The FTC is not out to impose maximum fines wherever possible. They will assess the financial conditions of the violator and their ability to stay in business. And for the vast majority of video creators, that sentence isn't even compatible. This is not your business, it's your passion. It's your creative outlet. It would cost the FTC so much to fine so many of you so little for it to not even be worth it, and when you start to investigate previous cases, you discover just how much trouble a company needs to get into.
In this case, a company called I-Dressup had 2.1 million registered users. A quarter of a million of them were known to be under 13. They were fined $35,000. What would that be the equivalent of in YouTube terms? Two million subscribers? In two other cases, the companies had fewer members or registered users on their books but were fined a lot more money. Today, the FTC has dealt with established money-making enterprises, and can only investigate them on a case-by-case basis.
FTC Fines Based on Advertising Revenue
The COPPA fines also seem to be calculated to be the revenue earned from targeted advertising. Again, for the vast majority of channels who are really worried about this, it shrinks the potential fine to a minuscule amount.

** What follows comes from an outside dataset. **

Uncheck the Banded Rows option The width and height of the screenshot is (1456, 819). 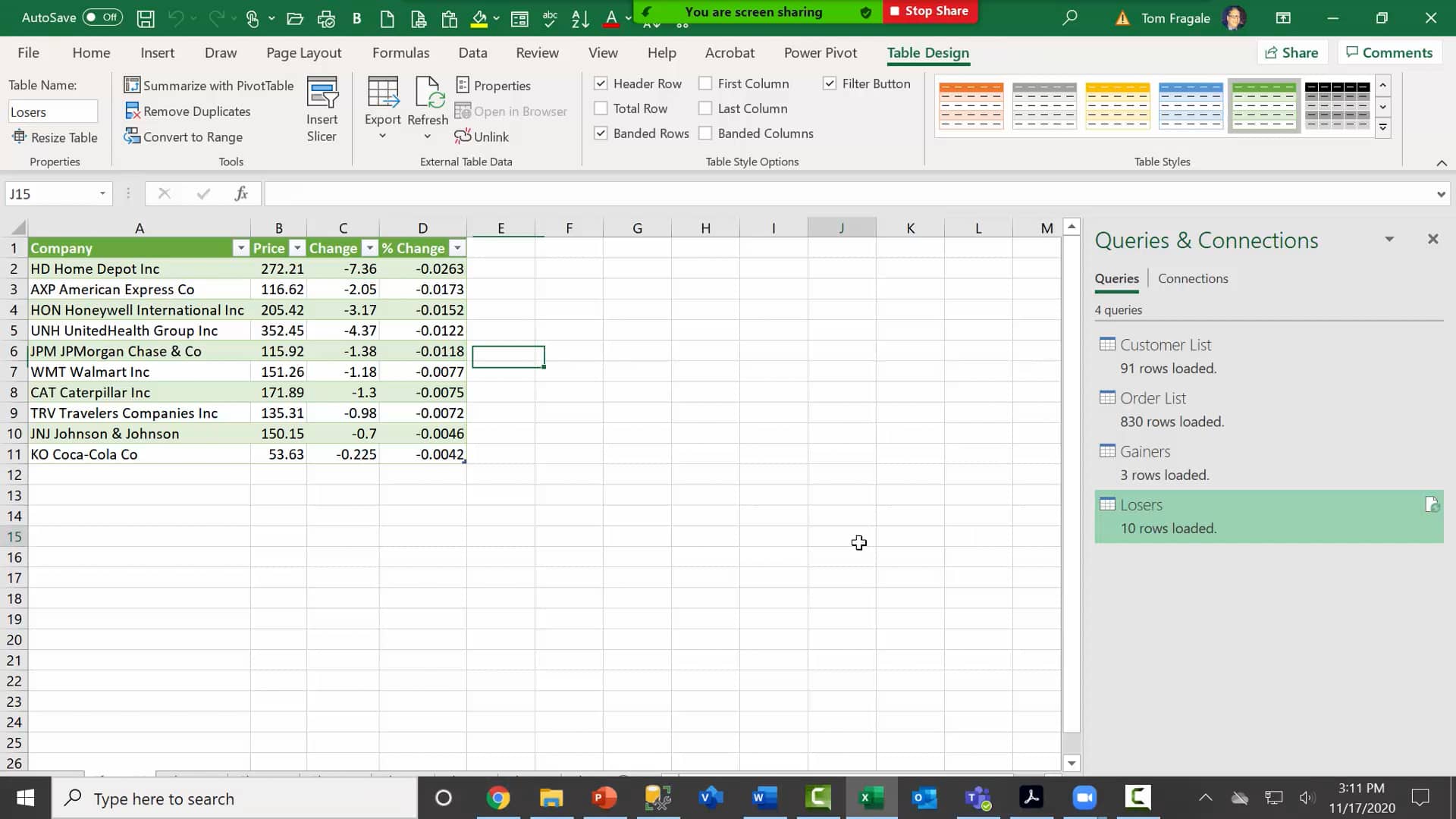click(x=601, y=133)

Now, I'm not saying this should be applied to every single channel. If you take a look at Jake Paul, for example, a huge channel, well-established, that has been accused of targeting merchandising sales to children under the age of 13, those are the types of channels who want to be looking over their shoulders, not the typical video creator such as yourself.

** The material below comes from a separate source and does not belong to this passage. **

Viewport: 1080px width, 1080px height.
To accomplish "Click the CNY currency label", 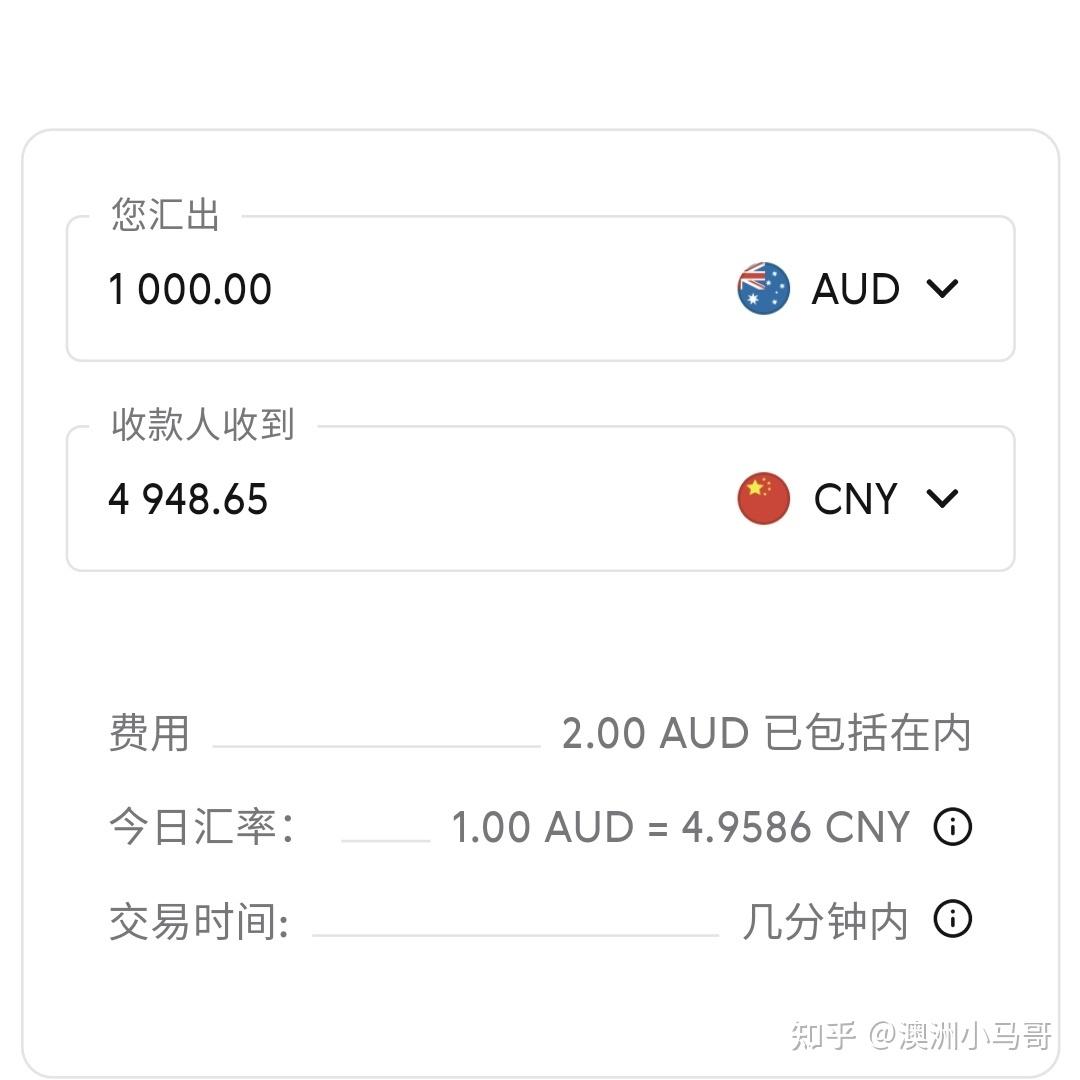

So, with all of this being said, does it convince you that if you continue to make videos on YouTube, you will not be hit with a $42,530 fine from the FTC? Yes, children's content creators are still going to be massively impacted in a negative way on the YouTube platform. They have serious questions to ask themselves as we move into 2020. I wish you all the best of luck on whatever decision you decide to make, but ultimately, YouTube, with its near two billion monthly active users, isn’t going anywhere.